** BUTIR TUGAS A **
Tuliskan kembali tanpa perubahan baris-baris catatan mulai dari baris pertama hingga dan termasuk baris yang memuat "Task: Click on".

** KUTIPAN BACAAN **
Review Nightmares and Daydreams, Satire Puitis & Imajinatif Joko Anwar Menyoal Realitas Sosial
14 June 2024 |
17:39 WIB
1
Like
Like
Like
Series Nightmares and Daydreams memampangkan gagasan-gagasan liar Joko Anwar yang kini dinarasikan lewat kisah orang-orang terpinggirkan. serial ini juga mengetengahkan genre yang cukup jarang dieksplorasi, sci-fi supernatural, meski sebenarnya punya potensi besar berkembang di Indonesia.
Nightmares and Daydreams berisi tujuh episode dengan masing-masing memiliki cerita yang berdiri sendiri, tetapi bisa bertalian satu sama lain dengan cara yang mendebarkan. Setiap episodenya menceritakan karakter utama yang mengalami kejadian aneh bin ajaib.
Dalam serial tersebut, latar waktu terjadi pada 1985 hingga 2024. Series ini mencoba merangkum situasi berbeda yang terjadi di Jakarta atau juga Indonesia, dari masa ke masa dengan sudut pandang yang unik.
Joko Anwar dengan terampil menciptakan suasana menegangkan dan penuh teka-teki, yang membuat penonton makin terpikat ke dalam ‘dunia baru’ ala dirinya ini. Setiap selesai menonton episodenya, penonton seolah sedang diajak bermain tebak-tebakan tentang apa yang barusan mereka lihat.
Baca juga: Joko Anwar Suguhkan Realitas Sosial & Fenomena Aneh di Series Nightmares and Daydreams
Sensasi menonton serial ini juga akan membuat beberapa orang terbawa pada ingatan masa kecil mereka. Ada banyak hal yang terasa belum bisa dirasionalkan, dan jadi cerita rakyat yang diceritakan dari generasi ke generasi.
Ya, meski membungkus kisah-kisahnya dalam genre sci-fi supernatural, cerita-cerita ajaib yang muncul sebenarnya berakar dari keseharian sebagian orang Indonesia. Alih-alih membangun dunia imajinasi baru, Joko justru mencoba menyentil ingatan sebagian orang kepada hal-hal yang mereka pernah alami, lihat, atau dengarkan selama ini.
Nightmares and Daydreams menyuguhkan cerita-cerita tersebut dari sudut pandang orang terpinggirkan. Pilihan yang menarik, karena membuat banyak orang akan relate dengan cerita maupun para karakter utamanya.
Episode pertama serial antologi ini, berjudul Old House, menampilkan kisah sopir taksi bernama Panji (Ario Bayu) di Jakarta pada 2015. Kisah Panji adalah sebuah gambaran apik mengenai kehidupan keluarga tiga generasi yang dialami oleh sebagian orang.
Panji hidup di apartemen sederhana bersama ibu kandungnya, istrinya, dan seorang anak. Sebagai seorang sopir taksi, Panji tentu hidup pas-pasan, tetapi dia harus tetap menghidupi ibu, istri, dan anaknya.

** CATATAN TERSEDIA **
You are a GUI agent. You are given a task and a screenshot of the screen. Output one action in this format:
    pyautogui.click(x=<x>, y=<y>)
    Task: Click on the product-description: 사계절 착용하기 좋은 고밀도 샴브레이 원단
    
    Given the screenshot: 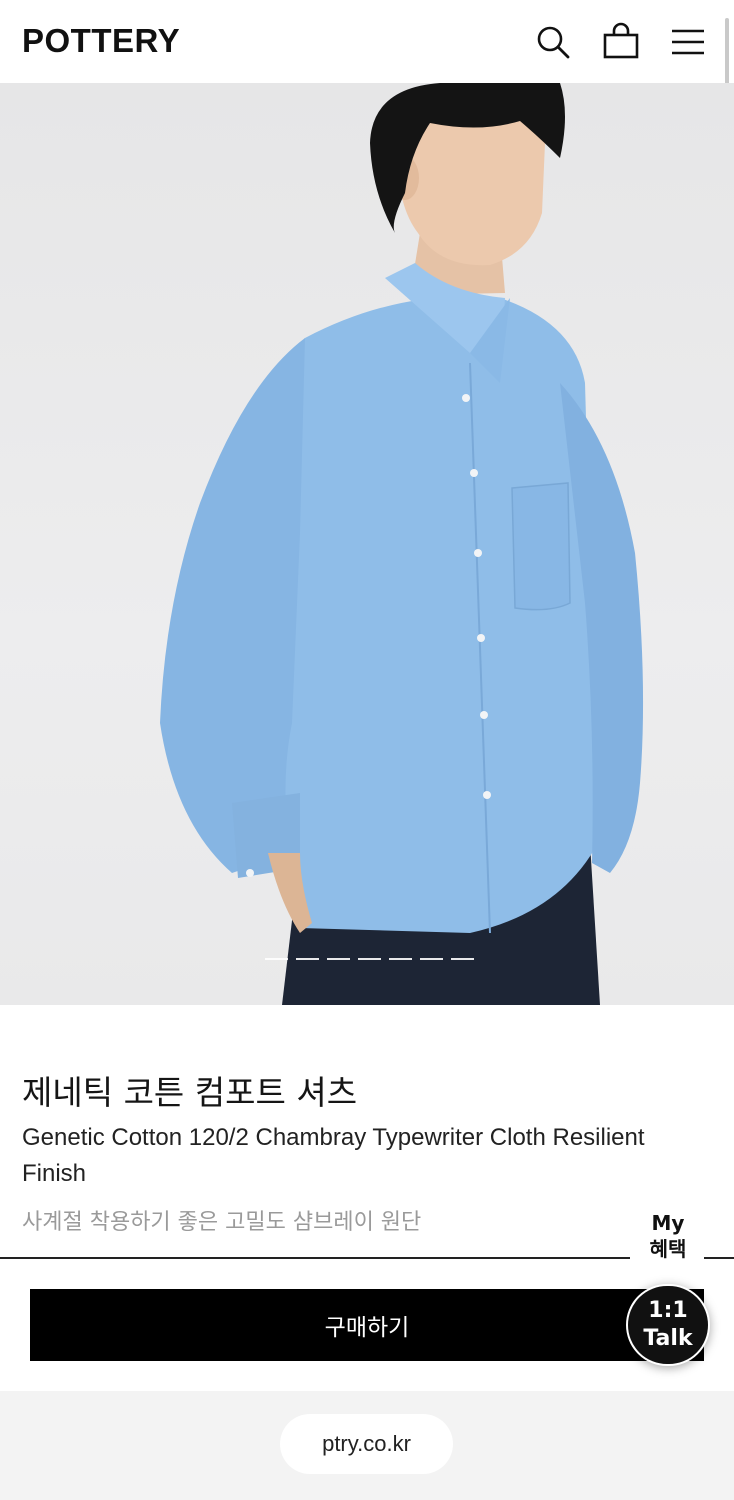 What is the action you would take?
    pyautogui.click(x=222, y=1222)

** BUTIR TUGAS B **
Jawablah pertanyaan berikut berdasarkan ulasan serial Nightmares and Daydreams.
(i) Berapa jumlah episode dalam serial tersebut?
(ii) Pada rentang tahun berapa latar waktu serial tersebut?
(iii) Apa judul episode pertama, dan apa pekerjaan Panji di episode itu?

** JAWABAN TUGAS A **
You are a GUI agent. You are given a task and a screenshot of the screen. Output one action in this format:
    pyautogui.click(x=<x>, y=<y>)
    Task: Click on the product-description: 사계절 착용하기 좋은 고밀도 샴브레이 원단

** JAWABAN TUGAS B **
(i) Tujuh episode.
(ii) Dari 1985 hingga 2024.
(iii) Judulnya Old House, dan Panji bekerja sebagai sopir taksi.